Cornell’s three-dimensional world on the Internet has gained a competitive edge.
Prof. Noah Snavely, computer science, announced the start of a friendly competition between Cornell students and University of Washington students based on the PhotoCity game that Snavely helped to design. The objective of the competition, which will run for two weeks, is to make the most complete three-dimensional picture of the students’ respective campuses.
The PhotoCity game uses a set of algorithms developed by Snavely and three people from the University of Washington — Prof. Zoran Popovic, computer science and engineering, Kathleen Tuite grad and Dun-Yu Hsiao grad — to make virtual three-dimensional worlds. So far the game has ten locations, including Cornell University. Players join teams once on the website and earn points by taking pictures of under-represented buildings on the game. The set of algorithms then pick up on certain features of a picture and try to find them in other pictures of the same building, thus creating the 3-D model from a flat picture.
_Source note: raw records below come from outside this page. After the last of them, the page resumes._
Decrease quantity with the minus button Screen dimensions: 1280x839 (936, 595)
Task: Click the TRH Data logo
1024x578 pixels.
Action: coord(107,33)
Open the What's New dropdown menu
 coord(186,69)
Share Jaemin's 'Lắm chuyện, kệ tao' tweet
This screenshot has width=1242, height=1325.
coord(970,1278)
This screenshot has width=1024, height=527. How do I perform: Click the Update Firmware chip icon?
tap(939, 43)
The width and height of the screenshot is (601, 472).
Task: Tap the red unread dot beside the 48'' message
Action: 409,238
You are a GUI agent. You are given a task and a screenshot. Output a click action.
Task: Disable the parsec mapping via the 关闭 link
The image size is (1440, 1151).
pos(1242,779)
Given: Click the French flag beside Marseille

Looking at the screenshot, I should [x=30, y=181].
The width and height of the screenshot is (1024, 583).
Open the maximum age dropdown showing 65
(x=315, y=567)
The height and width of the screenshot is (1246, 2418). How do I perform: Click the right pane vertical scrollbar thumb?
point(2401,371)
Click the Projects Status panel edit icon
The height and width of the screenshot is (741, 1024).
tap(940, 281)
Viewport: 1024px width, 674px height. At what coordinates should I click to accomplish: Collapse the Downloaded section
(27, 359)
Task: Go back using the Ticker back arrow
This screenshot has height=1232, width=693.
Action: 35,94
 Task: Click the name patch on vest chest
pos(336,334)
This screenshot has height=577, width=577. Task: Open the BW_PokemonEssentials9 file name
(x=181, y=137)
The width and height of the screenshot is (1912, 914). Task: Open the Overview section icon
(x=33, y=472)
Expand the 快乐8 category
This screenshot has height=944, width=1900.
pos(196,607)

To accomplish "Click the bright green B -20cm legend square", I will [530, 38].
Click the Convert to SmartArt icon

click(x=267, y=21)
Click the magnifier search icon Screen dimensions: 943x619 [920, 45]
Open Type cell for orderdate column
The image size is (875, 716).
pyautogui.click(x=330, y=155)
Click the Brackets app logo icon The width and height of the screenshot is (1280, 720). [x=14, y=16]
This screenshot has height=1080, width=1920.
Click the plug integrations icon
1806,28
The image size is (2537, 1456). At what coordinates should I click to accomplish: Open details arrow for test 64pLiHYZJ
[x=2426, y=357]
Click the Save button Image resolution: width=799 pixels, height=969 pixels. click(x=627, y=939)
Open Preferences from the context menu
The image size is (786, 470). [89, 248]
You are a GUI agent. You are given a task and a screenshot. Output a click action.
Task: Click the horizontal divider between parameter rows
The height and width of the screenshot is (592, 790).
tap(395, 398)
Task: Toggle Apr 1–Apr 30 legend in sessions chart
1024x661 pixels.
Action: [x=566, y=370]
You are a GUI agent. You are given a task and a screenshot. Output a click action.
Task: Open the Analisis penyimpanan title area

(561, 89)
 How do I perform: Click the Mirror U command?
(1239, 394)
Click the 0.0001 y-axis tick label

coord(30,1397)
Building off of the original idea and website, the competition will challenge students to better understand the architecture and styles of their respective campuses.
Several students said the competition presented an opportunity to expand their knowledge of Cornell.
“Win or lose, if this competition gains attention, it’ll show the world that Cornell is leading post-secondary institutions technologically,” said Gautam Kamath ’12, an engineering student who worked with Snavely on the original project. “It also shows the quality of Cornell academics. So by participating, students are contributing to the reputability of their degree, as well as having fun.”
Through the competition, Snavely said he hopes to grow participation in the original PhotoCity 3-D project.
“This model [created during the two-week competition] will then be used as a way to visualize the campuses — for instance, with a 3-D flythrough,” Snavely said.
While the biggest prize, according to Snavely, is “fame and glory,” some physical prizes will be awarded as added incentives to make the most complete 3-D picture of the University campus.
For example, individual awards are given to the player who contributes the most photos and the player who owns the most real estate. Players “own” real estate by taking the most pictures of a specific building on campus, therefore creating a complete 3-D picture of the building. Individual competitors from the universities could win several prizes, including a crystal-etched 3-D model of a building on campus.
The final goal is to make Cornell students more aware of their campus while creating an interactive, three-dimensional view of the area, Snavely said.